Available data =>
=== Section Start ===
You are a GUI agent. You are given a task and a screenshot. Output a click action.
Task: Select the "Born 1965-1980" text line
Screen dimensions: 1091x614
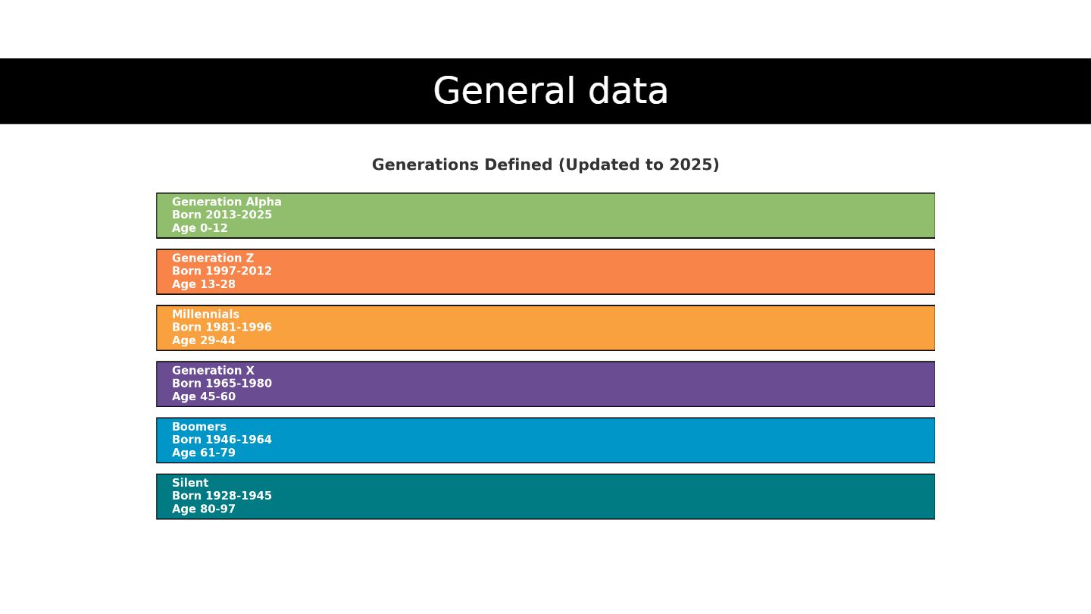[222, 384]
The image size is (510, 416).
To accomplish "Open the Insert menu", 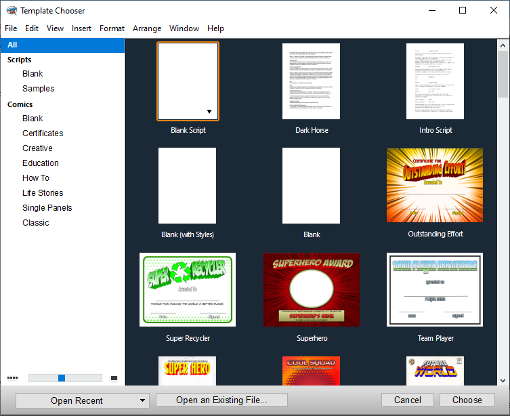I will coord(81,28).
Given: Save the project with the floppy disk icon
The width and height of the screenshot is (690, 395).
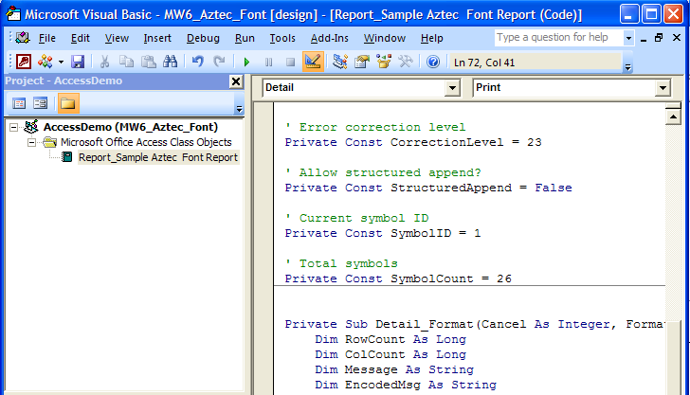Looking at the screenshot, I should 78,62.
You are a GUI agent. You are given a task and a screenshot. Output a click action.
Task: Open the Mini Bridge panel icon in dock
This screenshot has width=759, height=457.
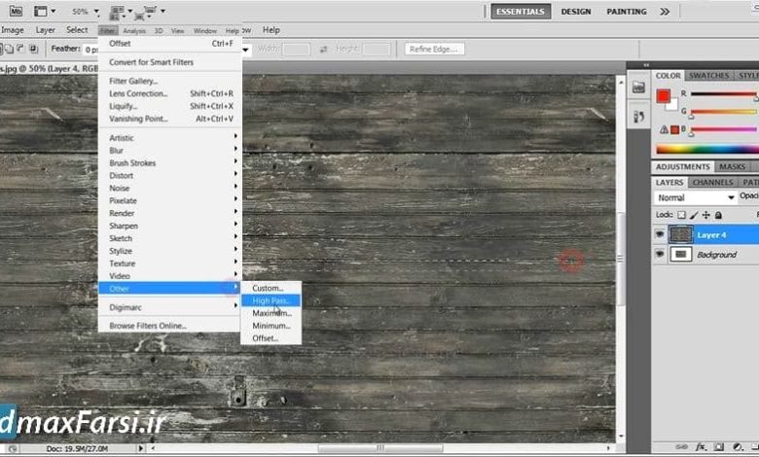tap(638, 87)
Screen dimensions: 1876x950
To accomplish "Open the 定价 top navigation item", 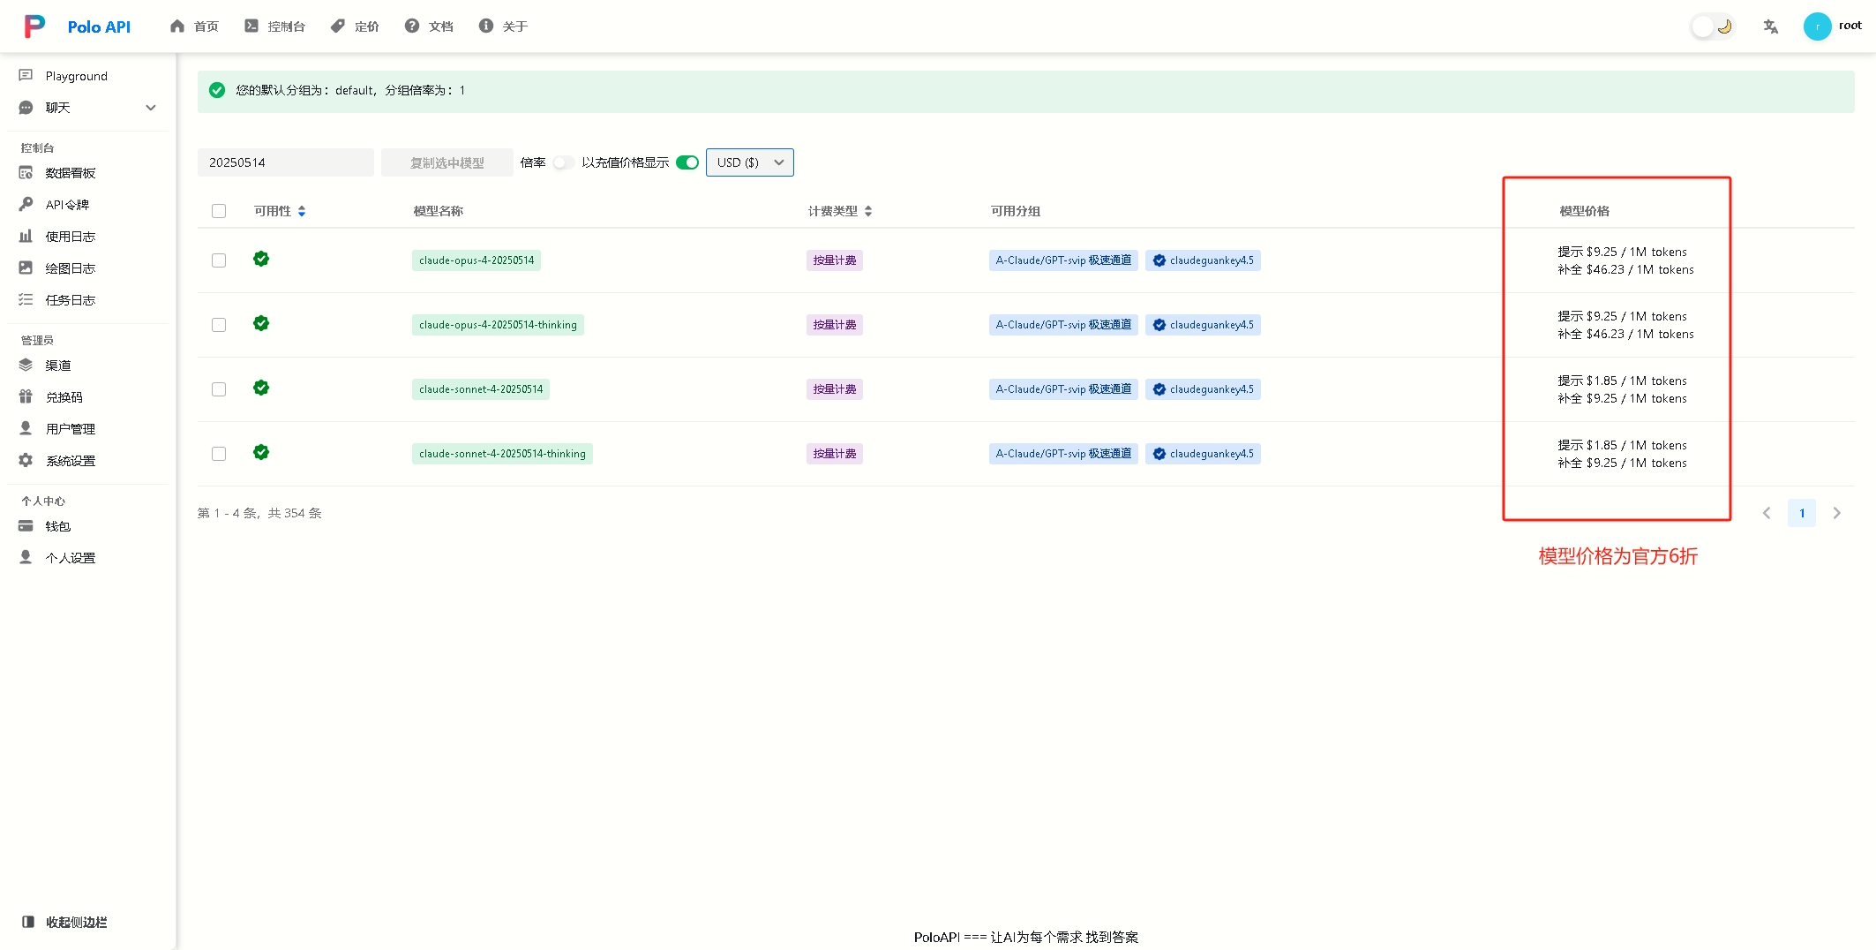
=== Section End ===
=== Section Start ===
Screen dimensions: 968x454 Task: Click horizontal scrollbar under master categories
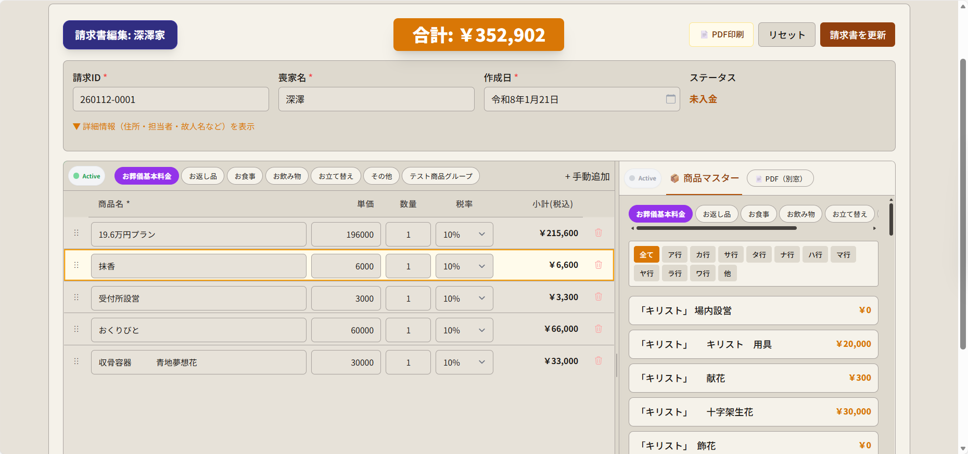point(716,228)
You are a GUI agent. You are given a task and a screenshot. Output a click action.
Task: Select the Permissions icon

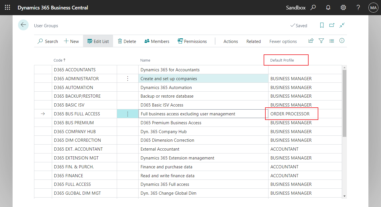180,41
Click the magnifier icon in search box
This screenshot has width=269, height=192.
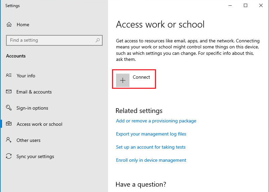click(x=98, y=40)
=== Section End ===
=== Section Start ===
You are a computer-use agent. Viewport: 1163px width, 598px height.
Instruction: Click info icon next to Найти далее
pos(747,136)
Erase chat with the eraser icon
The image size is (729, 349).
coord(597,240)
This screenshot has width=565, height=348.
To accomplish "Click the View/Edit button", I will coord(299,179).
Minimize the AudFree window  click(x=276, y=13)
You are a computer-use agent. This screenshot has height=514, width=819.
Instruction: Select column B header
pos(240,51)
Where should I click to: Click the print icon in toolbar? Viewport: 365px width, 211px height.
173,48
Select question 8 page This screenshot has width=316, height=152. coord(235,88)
=== Section End ===
All lines in the listing above with the string "computer" should be returned.

Result of this exercise =>
You are a computer-use agent. Viewport: 1163px width, 598px height.
You are a computer-use agent. This screenshot has height=514, width=819.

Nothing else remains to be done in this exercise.